[EXERCISE INPUTS]

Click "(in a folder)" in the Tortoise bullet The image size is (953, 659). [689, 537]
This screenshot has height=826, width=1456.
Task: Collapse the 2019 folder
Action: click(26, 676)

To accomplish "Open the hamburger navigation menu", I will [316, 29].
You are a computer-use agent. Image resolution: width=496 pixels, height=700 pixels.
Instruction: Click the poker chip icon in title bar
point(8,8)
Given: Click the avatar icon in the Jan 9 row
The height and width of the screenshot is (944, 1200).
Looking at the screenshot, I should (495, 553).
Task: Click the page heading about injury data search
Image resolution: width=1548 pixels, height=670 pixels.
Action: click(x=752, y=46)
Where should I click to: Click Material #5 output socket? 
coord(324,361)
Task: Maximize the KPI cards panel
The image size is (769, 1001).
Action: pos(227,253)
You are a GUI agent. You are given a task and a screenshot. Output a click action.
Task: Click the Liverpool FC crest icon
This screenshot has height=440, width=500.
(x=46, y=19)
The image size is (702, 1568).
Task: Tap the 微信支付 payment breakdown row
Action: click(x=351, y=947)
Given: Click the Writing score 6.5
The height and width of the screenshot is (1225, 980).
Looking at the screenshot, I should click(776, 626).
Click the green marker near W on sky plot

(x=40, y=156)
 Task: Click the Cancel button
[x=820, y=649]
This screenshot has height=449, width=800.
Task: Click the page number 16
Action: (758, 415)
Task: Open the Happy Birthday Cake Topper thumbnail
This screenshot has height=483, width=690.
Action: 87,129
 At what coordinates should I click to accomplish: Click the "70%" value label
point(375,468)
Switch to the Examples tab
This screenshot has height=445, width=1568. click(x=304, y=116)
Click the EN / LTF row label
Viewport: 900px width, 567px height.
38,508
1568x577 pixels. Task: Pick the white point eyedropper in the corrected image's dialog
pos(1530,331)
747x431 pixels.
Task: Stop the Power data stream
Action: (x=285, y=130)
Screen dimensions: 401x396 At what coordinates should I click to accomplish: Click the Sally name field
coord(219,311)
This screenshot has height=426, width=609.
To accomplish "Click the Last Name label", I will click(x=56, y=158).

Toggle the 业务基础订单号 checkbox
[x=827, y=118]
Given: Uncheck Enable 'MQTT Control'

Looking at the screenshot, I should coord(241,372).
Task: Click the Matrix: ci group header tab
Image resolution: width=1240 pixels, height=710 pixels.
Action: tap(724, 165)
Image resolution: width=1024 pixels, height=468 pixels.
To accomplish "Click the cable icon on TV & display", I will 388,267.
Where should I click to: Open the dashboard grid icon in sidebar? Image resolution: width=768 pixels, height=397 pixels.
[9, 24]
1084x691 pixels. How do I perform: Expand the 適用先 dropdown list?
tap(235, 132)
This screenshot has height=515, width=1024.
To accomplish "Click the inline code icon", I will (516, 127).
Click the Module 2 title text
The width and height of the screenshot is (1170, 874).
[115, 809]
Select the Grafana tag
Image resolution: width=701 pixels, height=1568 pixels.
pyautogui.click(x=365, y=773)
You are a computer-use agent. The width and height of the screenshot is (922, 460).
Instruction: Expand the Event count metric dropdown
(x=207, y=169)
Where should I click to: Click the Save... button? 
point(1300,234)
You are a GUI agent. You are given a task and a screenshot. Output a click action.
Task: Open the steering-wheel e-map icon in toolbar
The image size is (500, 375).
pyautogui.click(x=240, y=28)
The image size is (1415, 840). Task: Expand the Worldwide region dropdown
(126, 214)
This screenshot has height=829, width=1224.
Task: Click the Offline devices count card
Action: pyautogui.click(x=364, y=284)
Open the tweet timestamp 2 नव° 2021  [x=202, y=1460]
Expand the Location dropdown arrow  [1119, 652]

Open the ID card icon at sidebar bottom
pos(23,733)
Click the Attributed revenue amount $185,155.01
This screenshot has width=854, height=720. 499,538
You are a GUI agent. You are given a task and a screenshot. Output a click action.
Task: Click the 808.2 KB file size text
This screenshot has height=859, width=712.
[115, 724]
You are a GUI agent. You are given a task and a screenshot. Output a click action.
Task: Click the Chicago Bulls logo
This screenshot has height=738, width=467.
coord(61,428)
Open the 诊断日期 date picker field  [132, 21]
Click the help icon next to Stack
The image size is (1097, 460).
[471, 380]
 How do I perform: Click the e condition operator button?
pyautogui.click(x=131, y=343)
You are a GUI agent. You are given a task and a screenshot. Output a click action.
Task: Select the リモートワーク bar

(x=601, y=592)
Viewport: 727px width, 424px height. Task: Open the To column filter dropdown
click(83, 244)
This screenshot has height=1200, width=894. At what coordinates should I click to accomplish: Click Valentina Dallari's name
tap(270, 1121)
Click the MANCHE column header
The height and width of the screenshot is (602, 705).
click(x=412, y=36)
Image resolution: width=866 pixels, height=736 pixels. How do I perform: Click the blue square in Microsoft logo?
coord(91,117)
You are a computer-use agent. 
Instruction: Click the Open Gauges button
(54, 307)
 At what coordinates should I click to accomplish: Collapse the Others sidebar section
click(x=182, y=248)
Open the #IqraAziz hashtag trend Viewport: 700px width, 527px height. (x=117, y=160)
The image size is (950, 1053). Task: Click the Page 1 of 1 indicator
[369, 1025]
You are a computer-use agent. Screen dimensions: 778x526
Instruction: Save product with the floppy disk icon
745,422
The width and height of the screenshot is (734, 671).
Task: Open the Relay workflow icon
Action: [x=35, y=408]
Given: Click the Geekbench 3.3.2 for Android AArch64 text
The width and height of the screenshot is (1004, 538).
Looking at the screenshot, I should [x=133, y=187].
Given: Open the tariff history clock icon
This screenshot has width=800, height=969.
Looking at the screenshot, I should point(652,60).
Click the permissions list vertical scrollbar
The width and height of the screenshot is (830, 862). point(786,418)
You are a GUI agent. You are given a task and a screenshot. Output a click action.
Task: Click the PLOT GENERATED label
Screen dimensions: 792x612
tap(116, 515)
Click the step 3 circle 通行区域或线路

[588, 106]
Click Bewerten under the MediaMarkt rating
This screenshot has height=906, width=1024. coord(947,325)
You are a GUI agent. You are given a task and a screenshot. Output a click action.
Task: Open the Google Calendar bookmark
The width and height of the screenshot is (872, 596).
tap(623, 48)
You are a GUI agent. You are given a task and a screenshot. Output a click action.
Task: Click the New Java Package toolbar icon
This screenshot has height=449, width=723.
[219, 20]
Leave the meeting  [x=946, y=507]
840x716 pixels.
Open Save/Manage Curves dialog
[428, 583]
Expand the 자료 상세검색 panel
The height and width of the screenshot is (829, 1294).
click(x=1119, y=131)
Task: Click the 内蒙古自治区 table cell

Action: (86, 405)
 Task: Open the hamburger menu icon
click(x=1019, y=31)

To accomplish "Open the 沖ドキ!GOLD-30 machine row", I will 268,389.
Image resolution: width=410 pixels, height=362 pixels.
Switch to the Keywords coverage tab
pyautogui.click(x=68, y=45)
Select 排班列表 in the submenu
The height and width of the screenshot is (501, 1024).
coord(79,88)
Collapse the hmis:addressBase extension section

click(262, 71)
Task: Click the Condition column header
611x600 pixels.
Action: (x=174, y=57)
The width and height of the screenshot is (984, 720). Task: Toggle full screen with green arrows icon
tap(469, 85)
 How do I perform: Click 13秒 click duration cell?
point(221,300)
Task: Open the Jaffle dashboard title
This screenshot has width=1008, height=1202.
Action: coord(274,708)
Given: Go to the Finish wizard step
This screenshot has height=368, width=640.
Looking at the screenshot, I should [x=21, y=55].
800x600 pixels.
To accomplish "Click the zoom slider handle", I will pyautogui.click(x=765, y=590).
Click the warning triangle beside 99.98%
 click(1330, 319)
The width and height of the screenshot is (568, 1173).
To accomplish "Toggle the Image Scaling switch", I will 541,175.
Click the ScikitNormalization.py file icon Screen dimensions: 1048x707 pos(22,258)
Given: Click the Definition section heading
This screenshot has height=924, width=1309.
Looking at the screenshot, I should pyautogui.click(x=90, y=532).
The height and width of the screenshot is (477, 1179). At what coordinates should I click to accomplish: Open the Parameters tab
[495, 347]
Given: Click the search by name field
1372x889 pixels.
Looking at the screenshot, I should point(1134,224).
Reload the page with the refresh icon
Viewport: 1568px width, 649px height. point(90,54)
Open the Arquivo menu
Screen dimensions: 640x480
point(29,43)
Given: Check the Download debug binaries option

[/EXERCISE INPUTS]

Set down exactly, and only, the lines from the one containing "Task: Click the 内蒙古自治区 table cell" through the final line of the entries above.

» **OUTPUT OF THE TASK**
Task: Click the 内蒙古自治区 table cell

Action: (86, 405)
 Task: Open the hamburger menu icon
click(x=1019, y=31)

To accomplish "Open the 沖ドキ!GOLD-30 machine row", I will 268,389.
Image resolution: width=410 pixels, height=362 pixels.
Switch to the Keywords coverage tab
pyautogui.click(x=68, y=45)
Select 排班列表 in the submenu
The height and width of the screenshot is (501, 1024).
coord(79,88)
Collapse the hmis:addressBase extension section

click(262, 71)
Task: Click the Condition column header
611x600 pixels.
Action: (x=174, y=57)
The width and height of the screenshot is (984, 720). Task: Toggle full screen with green arrows icon
tap(469, 85)
 How do I perform: Click 13秒 click duration cell?
point(221,300)
Task: Open the Jaffle dashboard title
This screenshot has width=1008, height=1202.
Action: coord(274,708)
Given: Go to the Finish wizard step
This screenshot has height=368, width=640.
Looking at the screenshot, I should [x=21, y=55].
800x600 pixels.
To accomplish "Click the zoom slider handle", I will pyautogui.click(x=765, y=590).
Click the warning triangle beside 99.98%
 click(1330, 319)
The width and height of the screenshot is (568, 1173).
To accomplish "Toggle the Image Scaling switch", I will 541,175.
Click the ScikitNormalization.py file icon Screen dimensions: 1048x707 pos(22,258)
Given: Click the Definition section heading
This screenshot has height=924, width=1309.
Looking at the screenshot, I should pyautogui.click(x=90, y=532).
The height and width of the screenshot is (477, 1179). At what coordinates should I click to accomplish: Open the Parameters tab
[495, 347]
Given: Click the search by name field
1372x889 pixels.
Looking at the screenshot, I should point(1134,224).
Reload the page with the refresh icon
Viewport: 1568px width, 649px height. point(90,54)
Open the Arquivo menu
Screen dimensions: 640x480
point(29,43)
Given: Check the Download debug binaries option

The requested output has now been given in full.